Skipping all pictures, print exactly the lines below from the one with "You are a computer-use" through the final line.

Supplied information Block Start

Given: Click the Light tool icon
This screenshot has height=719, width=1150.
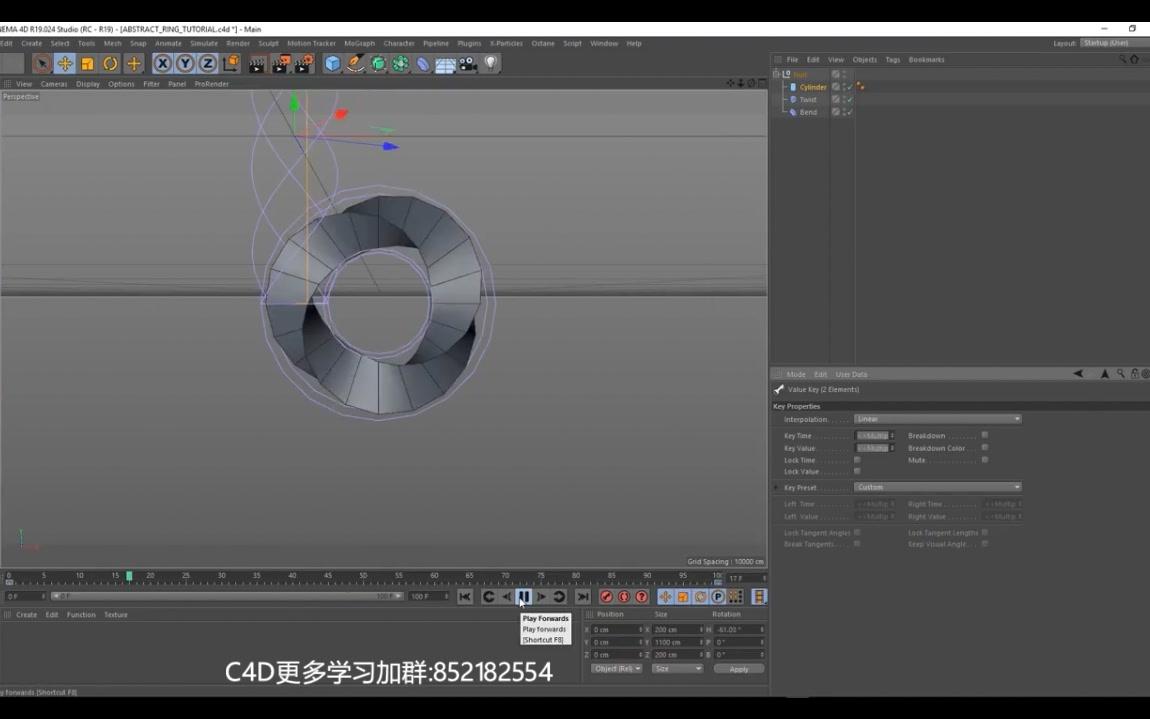Looking at the screenshot, I should click(x=490, y=64).
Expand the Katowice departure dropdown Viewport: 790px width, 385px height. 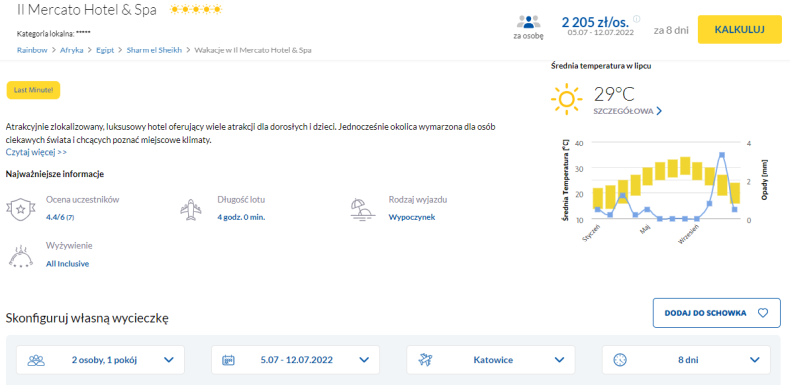(491, 360)
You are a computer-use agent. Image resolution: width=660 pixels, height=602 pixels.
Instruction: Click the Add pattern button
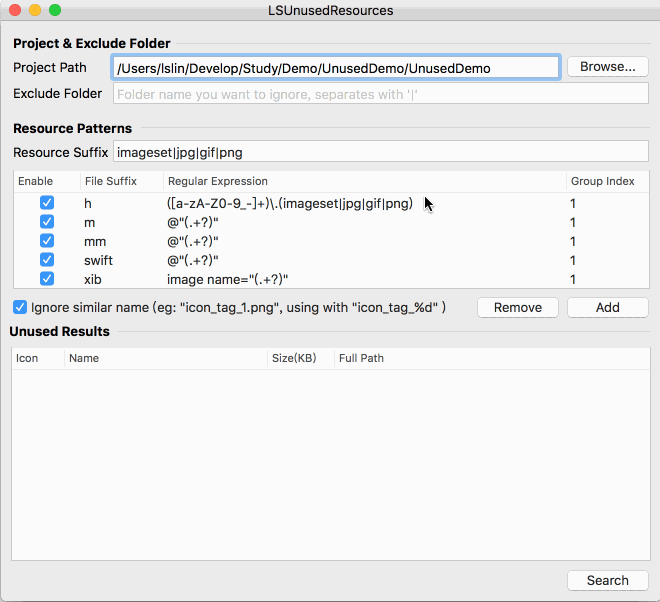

Supplied information Block End

* _Written solution_:
You are a computer-use agent. Image resolution: width=660 pixels, height=602 pixels.
Instruction: Click the Add pattern button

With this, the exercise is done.